Writing: 4.5 / 5 Characters: 5/5 Plot: 4/5
A surprisingly fun ride about the use of time travel to bring historical figures forward in time as part of a (very) complicated plot to ward off a severely climate damaged future. Our narrator (who I now realize is never given a name) is a civil servant who is offered an exciting new job as a “bridge” to one of these “expats from history.” A bridge’s function is to help the refugees from time accommodate to the present.
Our narrator is paired with Graham Gore — a Royal Navy officer and polar explorer from the early 19th century who is brought to the present just before his death as part of the ill fated 1845 Franklin expedition to discover the Northwest Passage. (This is a real historical person and his character and experiences are faithfully drawn from historical records — look him up!). Four other “expats” include the unpleasant Lieutenant Thomas Cardingham from 1645; the lesbian Margaret Kemble from 1665 rescued from the Plague; a woman from Robespierre era Paris (1793); and the closeted homosexual Captain Arthur Reginald-Smythe extracted from the Battle of the Somme in 1916 (he wasn’t going to make it).
The plot is crazy, the characters are well-drawn and time-appropriate. I loved the interactions among all the possible permutations of expats and bridges with what felt like very real reactions and learning curves — most taking to technological advances more easily than the great shifts in social mores and expectations. I found the depth and believability of these interactions and the personal reflections fascinating. Plenty of insight (which I always love) and a great new phrase for me: “ethically sparse” to explain how our narrator felt about certain policies and decisions made by her corporate overlords in the Ministry.
Bradley is an excellent writer — her phrasing and comic overlays are top notch. I found the plot confusing at times — but it feels like this was somewhat intentional as the events were certainly confusing to the people living through them, and we are sharing their experience. Our narrator is part Cambodian, and another bridge is Black. Add to this our historical lesbian and homosexual characters, and there is plenty of opportunity for some pithy and insightful identity issues as well. She even managed to work a theremin (weird musical instrument — look it up) into the plot as well. Impressive!
Some fun Quotes (sorry there are so many but I couldn’t pick):
“I finally had a savings account that looked like it might withstand a life emergency rather than crumple at a dentistry bill.”
“All the emotions I normally watched her puree into professionalism were churning on her face.”
“This was one of my first lessons in how you make the future: moment by moment, you seal the doors of possibility behind you.”
“When Graham got online, as he did not call it, and learned to peck at the keyboard with the elegance and speed of a badly burned amphibian …”

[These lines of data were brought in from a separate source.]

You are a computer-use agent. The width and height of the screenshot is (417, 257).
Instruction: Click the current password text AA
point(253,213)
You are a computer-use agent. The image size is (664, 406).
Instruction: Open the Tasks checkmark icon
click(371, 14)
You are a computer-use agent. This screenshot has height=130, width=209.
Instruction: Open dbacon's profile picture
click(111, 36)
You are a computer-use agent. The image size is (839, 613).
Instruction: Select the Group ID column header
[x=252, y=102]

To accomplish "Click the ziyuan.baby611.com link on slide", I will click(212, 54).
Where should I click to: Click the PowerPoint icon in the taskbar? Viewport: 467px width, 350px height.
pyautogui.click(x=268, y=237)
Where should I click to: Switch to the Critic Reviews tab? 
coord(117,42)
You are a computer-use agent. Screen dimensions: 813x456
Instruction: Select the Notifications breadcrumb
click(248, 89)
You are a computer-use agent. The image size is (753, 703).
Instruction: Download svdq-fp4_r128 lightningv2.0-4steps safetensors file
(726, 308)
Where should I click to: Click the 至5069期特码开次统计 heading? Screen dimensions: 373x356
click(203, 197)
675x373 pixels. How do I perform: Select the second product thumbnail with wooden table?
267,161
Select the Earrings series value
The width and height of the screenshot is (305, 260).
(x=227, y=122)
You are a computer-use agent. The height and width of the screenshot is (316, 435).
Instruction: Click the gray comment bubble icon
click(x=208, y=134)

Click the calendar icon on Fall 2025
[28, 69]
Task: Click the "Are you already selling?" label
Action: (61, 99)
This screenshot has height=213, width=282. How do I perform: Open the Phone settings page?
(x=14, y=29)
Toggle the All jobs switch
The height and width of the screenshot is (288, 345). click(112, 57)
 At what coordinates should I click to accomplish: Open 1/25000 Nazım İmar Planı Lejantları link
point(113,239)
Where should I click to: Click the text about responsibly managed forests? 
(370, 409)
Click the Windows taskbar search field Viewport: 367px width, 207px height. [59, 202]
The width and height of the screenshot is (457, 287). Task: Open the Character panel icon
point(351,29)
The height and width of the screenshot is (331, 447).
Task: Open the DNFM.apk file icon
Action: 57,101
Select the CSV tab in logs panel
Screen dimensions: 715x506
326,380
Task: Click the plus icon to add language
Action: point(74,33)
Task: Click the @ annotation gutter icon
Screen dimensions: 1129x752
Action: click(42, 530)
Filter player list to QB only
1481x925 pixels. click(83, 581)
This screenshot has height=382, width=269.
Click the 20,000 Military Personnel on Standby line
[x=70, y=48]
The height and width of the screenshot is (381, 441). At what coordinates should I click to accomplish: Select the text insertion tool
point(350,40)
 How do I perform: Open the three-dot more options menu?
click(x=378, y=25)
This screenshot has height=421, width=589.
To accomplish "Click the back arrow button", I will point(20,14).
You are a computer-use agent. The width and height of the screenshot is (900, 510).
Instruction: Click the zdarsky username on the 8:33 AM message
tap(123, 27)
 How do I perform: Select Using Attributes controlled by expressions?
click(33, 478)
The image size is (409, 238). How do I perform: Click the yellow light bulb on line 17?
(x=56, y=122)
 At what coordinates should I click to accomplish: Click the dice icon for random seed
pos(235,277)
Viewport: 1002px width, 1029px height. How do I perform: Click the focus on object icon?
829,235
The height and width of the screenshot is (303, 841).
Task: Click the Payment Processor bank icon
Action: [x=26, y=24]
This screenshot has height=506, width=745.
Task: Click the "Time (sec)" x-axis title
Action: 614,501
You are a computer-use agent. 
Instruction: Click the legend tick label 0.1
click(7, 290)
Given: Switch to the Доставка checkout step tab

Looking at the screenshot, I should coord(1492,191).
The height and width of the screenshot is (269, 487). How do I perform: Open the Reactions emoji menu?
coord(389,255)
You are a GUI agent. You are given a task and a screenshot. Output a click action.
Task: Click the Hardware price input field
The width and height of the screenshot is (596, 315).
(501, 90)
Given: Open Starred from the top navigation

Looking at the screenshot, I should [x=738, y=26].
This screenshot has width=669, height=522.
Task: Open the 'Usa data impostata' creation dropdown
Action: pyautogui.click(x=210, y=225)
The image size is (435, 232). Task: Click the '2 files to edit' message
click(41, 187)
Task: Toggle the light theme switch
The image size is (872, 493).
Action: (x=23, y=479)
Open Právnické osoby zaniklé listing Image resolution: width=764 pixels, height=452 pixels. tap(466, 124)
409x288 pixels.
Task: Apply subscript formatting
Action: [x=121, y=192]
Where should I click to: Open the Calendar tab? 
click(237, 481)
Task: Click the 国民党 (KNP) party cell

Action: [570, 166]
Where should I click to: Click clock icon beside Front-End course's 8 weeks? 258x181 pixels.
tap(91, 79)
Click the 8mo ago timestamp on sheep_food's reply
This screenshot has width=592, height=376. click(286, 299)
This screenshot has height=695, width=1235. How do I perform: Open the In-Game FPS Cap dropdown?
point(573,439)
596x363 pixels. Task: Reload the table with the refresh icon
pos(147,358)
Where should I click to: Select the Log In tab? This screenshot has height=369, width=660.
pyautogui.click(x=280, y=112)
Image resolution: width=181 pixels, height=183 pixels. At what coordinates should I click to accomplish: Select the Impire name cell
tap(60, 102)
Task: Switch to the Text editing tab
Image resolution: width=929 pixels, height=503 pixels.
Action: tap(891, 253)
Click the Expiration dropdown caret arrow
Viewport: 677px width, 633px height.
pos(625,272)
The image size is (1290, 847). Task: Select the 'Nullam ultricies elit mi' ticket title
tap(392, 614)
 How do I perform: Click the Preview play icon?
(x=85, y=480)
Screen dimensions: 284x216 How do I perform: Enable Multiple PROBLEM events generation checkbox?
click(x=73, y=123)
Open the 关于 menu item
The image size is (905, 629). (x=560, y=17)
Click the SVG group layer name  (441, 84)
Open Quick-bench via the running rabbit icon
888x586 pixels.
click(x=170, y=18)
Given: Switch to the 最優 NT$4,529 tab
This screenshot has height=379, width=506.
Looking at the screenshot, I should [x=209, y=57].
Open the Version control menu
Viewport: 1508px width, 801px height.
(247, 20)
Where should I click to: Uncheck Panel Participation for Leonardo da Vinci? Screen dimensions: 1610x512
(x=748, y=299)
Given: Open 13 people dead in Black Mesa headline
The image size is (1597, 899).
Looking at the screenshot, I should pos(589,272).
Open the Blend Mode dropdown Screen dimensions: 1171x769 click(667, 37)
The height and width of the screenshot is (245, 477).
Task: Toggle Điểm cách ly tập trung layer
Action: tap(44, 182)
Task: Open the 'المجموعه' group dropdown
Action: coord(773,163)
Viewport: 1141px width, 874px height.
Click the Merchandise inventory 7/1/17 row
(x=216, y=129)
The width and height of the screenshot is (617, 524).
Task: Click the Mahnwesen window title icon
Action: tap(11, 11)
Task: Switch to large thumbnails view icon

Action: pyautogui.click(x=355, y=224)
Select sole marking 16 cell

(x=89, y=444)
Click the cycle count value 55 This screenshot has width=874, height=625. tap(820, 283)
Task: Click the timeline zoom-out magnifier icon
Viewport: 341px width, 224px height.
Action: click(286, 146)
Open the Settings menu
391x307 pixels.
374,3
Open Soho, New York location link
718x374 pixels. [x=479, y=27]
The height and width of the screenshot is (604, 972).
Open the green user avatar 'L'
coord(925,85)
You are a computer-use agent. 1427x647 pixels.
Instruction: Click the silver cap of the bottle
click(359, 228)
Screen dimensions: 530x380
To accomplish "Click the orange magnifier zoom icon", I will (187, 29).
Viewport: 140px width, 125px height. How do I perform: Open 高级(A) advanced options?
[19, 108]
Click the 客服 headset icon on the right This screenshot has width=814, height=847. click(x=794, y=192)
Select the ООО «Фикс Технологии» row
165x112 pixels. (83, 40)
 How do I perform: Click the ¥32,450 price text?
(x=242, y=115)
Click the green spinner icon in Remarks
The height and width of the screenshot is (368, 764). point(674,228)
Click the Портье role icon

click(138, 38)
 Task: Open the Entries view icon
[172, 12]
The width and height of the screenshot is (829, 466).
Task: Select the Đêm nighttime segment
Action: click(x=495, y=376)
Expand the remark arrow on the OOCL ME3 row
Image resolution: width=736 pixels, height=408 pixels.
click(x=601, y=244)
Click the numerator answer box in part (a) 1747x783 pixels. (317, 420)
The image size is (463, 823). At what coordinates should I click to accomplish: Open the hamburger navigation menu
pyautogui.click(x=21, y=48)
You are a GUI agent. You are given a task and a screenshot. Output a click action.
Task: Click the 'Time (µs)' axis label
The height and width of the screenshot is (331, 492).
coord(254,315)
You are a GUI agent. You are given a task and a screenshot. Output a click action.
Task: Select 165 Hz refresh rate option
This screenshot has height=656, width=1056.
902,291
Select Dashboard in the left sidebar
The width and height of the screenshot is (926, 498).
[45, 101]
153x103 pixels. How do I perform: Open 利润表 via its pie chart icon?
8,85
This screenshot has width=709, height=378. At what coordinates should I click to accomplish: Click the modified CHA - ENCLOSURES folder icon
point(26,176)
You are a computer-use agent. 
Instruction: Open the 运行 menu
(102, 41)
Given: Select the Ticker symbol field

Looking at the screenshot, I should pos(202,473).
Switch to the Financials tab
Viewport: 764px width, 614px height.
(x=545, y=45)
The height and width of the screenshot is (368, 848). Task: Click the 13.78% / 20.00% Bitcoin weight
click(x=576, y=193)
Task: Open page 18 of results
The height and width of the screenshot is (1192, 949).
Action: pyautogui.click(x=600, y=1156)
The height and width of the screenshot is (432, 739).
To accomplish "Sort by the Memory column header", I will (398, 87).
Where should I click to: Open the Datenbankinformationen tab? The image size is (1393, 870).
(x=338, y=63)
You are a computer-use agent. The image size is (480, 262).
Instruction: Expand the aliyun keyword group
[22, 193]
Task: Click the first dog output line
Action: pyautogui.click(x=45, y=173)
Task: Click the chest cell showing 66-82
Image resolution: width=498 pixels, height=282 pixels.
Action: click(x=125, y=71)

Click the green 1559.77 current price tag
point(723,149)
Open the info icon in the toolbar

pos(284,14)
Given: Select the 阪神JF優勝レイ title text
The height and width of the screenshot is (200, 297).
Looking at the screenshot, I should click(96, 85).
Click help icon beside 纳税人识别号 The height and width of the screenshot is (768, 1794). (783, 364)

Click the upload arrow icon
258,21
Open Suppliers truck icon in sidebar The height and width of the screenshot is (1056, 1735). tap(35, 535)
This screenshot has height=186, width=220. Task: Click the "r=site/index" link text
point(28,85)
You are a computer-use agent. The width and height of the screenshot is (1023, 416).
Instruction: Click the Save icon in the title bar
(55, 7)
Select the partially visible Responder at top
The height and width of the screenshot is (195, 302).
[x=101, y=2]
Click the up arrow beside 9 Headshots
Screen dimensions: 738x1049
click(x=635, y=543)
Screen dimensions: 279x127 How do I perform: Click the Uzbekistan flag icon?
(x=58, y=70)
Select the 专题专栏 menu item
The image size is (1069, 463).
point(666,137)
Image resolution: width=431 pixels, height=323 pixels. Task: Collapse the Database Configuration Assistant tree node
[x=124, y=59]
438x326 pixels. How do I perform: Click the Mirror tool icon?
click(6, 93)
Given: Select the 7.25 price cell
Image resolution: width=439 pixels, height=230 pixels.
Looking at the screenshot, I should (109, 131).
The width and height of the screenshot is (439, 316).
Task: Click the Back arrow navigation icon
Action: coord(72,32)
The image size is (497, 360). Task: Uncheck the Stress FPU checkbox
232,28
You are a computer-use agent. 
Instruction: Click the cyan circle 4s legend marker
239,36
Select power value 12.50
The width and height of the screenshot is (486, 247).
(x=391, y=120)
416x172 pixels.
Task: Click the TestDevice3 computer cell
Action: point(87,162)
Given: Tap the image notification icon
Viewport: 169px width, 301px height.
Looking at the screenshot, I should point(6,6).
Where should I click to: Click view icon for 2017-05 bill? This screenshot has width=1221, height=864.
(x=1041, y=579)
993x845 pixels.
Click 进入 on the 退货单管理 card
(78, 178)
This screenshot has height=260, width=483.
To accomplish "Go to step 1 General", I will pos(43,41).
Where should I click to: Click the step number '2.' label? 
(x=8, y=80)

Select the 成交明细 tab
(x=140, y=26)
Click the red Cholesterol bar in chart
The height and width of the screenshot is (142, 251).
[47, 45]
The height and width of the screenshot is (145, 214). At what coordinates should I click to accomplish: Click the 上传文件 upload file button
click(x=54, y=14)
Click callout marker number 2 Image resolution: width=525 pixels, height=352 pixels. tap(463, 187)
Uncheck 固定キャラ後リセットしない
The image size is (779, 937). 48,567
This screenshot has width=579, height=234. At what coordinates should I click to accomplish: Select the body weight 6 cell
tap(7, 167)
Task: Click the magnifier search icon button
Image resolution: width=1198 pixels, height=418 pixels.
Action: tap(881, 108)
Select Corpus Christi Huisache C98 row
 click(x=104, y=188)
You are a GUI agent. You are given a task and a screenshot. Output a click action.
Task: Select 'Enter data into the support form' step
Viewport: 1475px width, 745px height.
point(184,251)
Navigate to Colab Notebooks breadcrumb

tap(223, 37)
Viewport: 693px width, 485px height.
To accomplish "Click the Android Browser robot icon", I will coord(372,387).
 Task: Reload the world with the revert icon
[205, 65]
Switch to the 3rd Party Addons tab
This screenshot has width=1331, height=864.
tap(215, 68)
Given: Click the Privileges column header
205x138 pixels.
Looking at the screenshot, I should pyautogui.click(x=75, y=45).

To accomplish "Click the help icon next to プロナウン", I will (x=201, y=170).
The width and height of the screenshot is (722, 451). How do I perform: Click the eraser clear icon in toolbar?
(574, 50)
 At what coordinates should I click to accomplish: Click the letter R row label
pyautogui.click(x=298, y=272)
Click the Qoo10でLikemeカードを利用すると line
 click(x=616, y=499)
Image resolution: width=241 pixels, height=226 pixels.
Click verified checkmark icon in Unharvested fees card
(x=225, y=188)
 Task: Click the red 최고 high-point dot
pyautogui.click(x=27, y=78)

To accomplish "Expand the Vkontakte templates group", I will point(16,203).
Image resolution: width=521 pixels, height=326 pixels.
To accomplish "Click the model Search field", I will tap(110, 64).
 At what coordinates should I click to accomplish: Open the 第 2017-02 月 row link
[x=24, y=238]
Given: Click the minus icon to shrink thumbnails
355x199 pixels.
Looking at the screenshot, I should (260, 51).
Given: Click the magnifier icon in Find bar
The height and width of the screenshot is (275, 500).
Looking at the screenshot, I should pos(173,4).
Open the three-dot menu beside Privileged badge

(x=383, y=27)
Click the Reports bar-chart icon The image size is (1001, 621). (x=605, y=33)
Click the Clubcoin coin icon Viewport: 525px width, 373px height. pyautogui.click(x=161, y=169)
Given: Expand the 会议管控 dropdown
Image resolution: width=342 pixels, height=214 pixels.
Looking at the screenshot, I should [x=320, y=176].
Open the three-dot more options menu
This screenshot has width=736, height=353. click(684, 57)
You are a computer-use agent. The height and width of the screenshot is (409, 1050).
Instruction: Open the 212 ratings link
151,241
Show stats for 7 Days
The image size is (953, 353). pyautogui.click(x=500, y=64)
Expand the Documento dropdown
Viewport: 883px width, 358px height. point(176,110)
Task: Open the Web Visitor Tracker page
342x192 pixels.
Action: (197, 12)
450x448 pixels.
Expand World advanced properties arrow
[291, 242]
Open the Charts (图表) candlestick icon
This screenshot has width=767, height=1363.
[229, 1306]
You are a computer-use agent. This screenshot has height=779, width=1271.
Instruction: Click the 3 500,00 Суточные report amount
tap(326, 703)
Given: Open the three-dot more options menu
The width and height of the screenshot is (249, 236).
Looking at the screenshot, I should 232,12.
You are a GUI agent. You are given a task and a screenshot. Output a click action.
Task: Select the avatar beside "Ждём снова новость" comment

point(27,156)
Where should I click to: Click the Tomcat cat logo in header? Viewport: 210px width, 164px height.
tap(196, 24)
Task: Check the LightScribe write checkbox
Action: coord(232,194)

“But my mother never described herself as a refugee. It was a narrative imposition, along with ‘stateless’ and ‘survivor’.”
‘Stop hand-wringing,’ said Simellia, still smiling, though increasingly looking as if the smile was being operated by winches inside her skill. ‘God, Ministry bias training has a lot to answer for,’ she said. ‘I don’t want to drop a piano on your head but believe it or not, I already know I’m Black. You don’t have to roll over and show me your belly about it.’
“It was another dank toothache of a day, barely qualifying in its chromatic dullness for ‘grey‘.”
“Quentin treated me with an impatient familiarity, as if we were both were leaving streaks on one another.”
“We settled back, if ‘settle’ is the right word for the stiff, wary way we offset one another’s weight on the cushions.”
“That night, I slept with unpleasant lightness, my brain balanced on unconsciousness like an insect’s foot on the meniscus of a pond. I didn’t so much wake up as give up on sleep.”
“We separated and spent the fading day bobbing shyly around one another like clots in a lava lamp.”
“I launched into a preplanned speech about class mobility and domestic labor, touching on the minimum wage, the size of an average household, and women in the workforce. I took a full five minutes of talking and by the end I’d moved into the same tremulous liquid register I used to use for pleading with my parents for a curfew extension.”
Thank you to Simon & Schuster and NetGalley for providing an advance copy of this book in exchange for my honest review. The book will be published on May 7th, 2024.